• [Alıştırma görevi 1]: Kayıtlarda "Given: Click the" ifadesinin geçtiği satırdan başlayıp "click(5, 160)" ifadesinin geçtiği satıra kadar, iki uçtaki satırlar dahil, "empty circle" yerine "hollow circle" koyarak yeniden yaz; başka hiçbir şeyi değiştirme. Resimleri cevaba koyma.

Suçluluk ve utanç konusunu ele alırken, bu duygulara kaynak oluşturan ruhsal gelişim süreçlerinden bahsetmemek imkansız. Bu nedenle sunumuma utanç ve suçluluğun temellerinin atıldığı mekanizmalardan başlayacağım. Daha sonra ergenlik döneminde bu duyguların yaşadığı evrimi ve son olarak da ergenlik döneminin cinsel özelliklerine değineceğim.
Utanç ve suçluluk duygularının gelişiminde üstbenlik ve benlik idealinin işlevlerini ele almak kaçınılmaz.

• [Alıştırma görevi 2]: Suçluluk ve utanç üzerine olan metni hiç değiştirmeden baştan sona yaz.

• [Verilen malzeme]:
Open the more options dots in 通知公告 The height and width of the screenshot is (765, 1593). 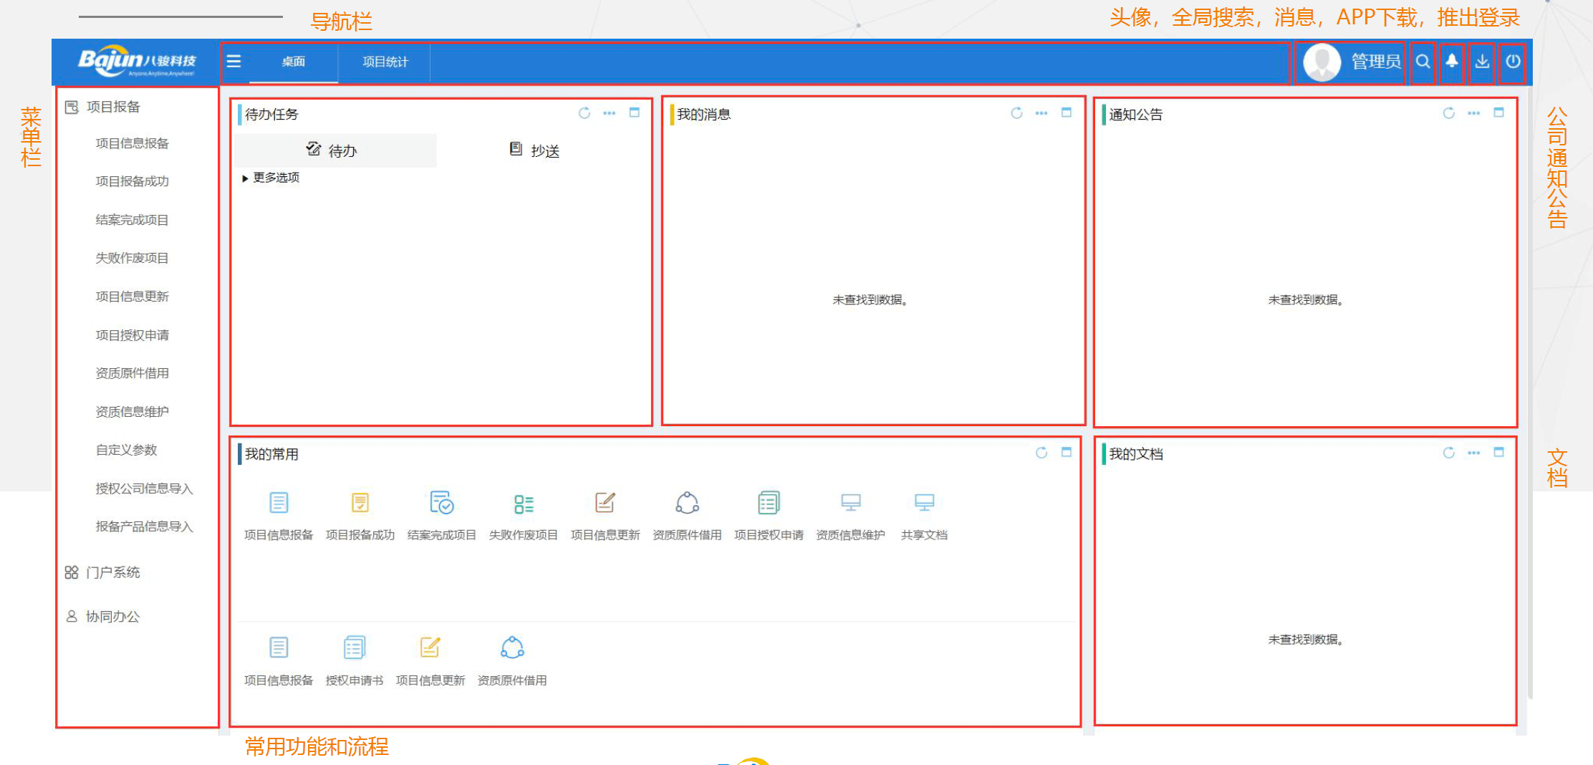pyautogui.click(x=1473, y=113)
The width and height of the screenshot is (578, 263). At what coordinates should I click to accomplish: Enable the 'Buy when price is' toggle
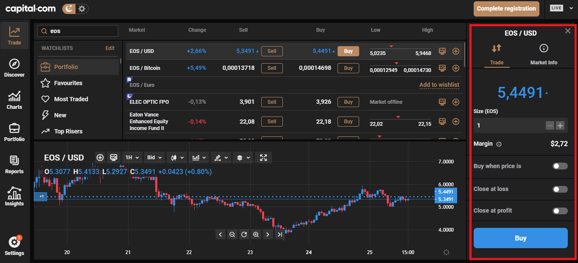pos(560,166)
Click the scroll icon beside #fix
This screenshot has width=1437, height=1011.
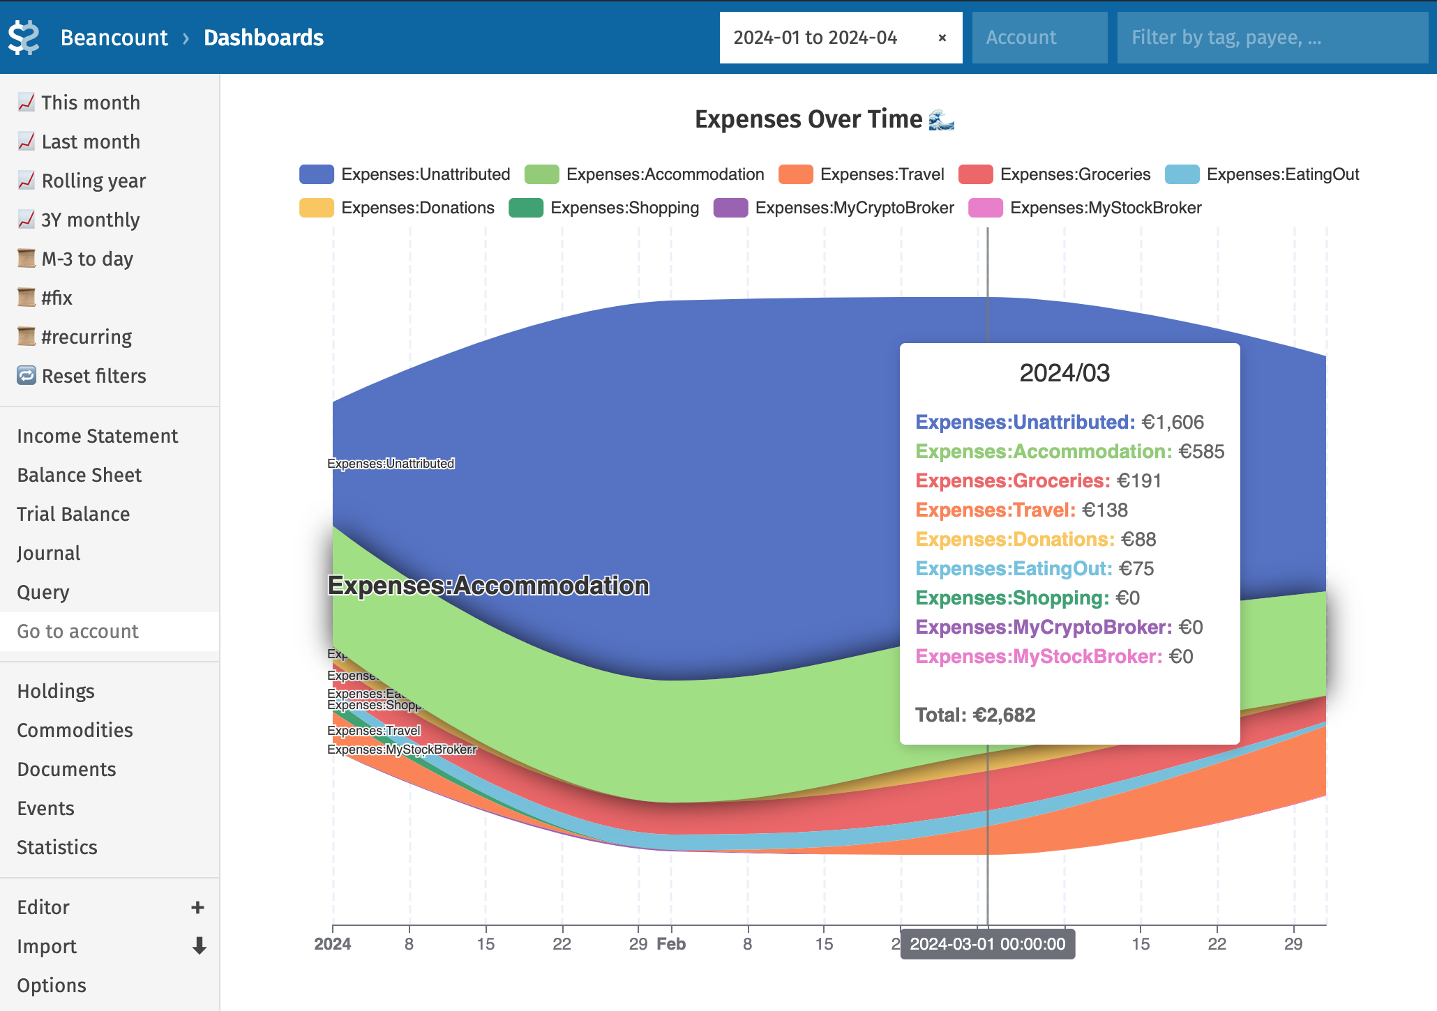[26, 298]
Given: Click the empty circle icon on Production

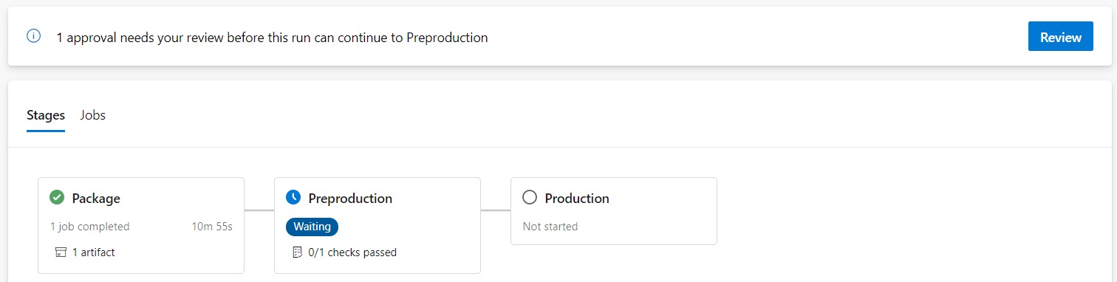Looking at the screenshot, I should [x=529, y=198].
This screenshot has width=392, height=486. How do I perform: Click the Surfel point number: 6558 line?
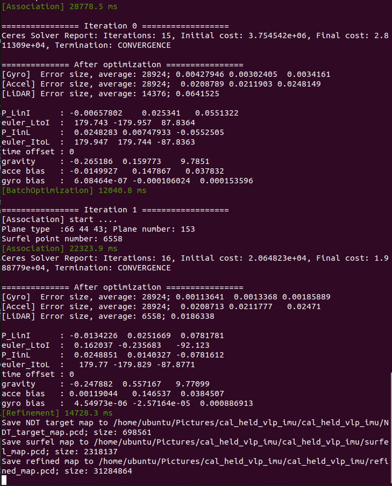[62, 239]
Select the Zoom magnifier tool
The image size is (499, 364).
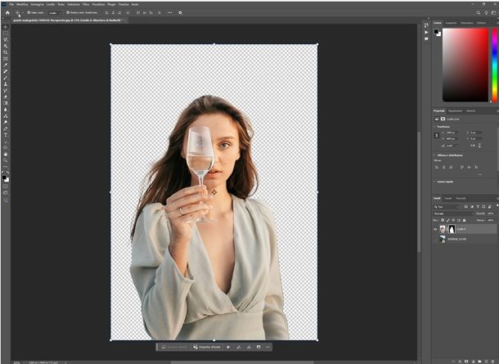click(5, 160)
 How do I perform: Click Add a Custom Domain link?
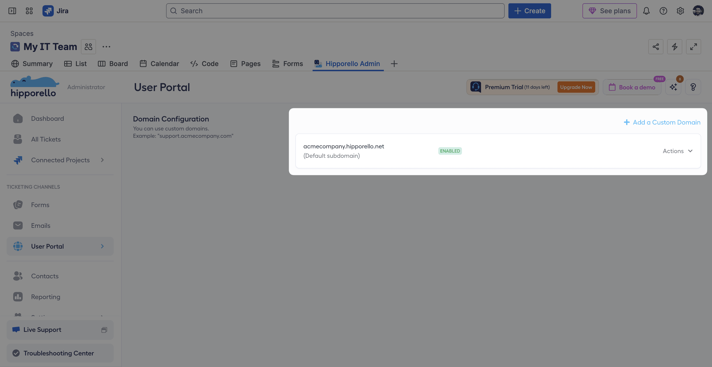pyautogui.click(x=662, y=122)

• [Tam cevap 1]:
Given: Click the hollow circle icon on Production

Looking at the screenshot, I should [x=529, y=198].
This screenshot has width=392, height=486. How do I perform: Click the Surfel point number: 6558 line?
[62, 239]
Select the Zoom magnifier tool
The image size is (499, 364).
click(5, 160)

• [Tam cevap 2]:
Suçluluk ve utanç konusunu ele alırken, bu duygulara kaynak oluşturan ruhsal gelişim süreçlerinden bahsetmemek imkansız. Bu nedenle sunumuma utanç ve suçluluğun temellerinin atıldığı mekanizmalardan başlayacağım. Daha sonra ergenlik döneminde bu duyguların yaşadığı evrimi ve son olarak da ergenlik döneminin cinsel özelliklerine değineceğim.
Utanç ve suçluluk duygularının gelişiminde üstbenlik ve benlik idealinin işlevlerini ele almak kaçınılmaz.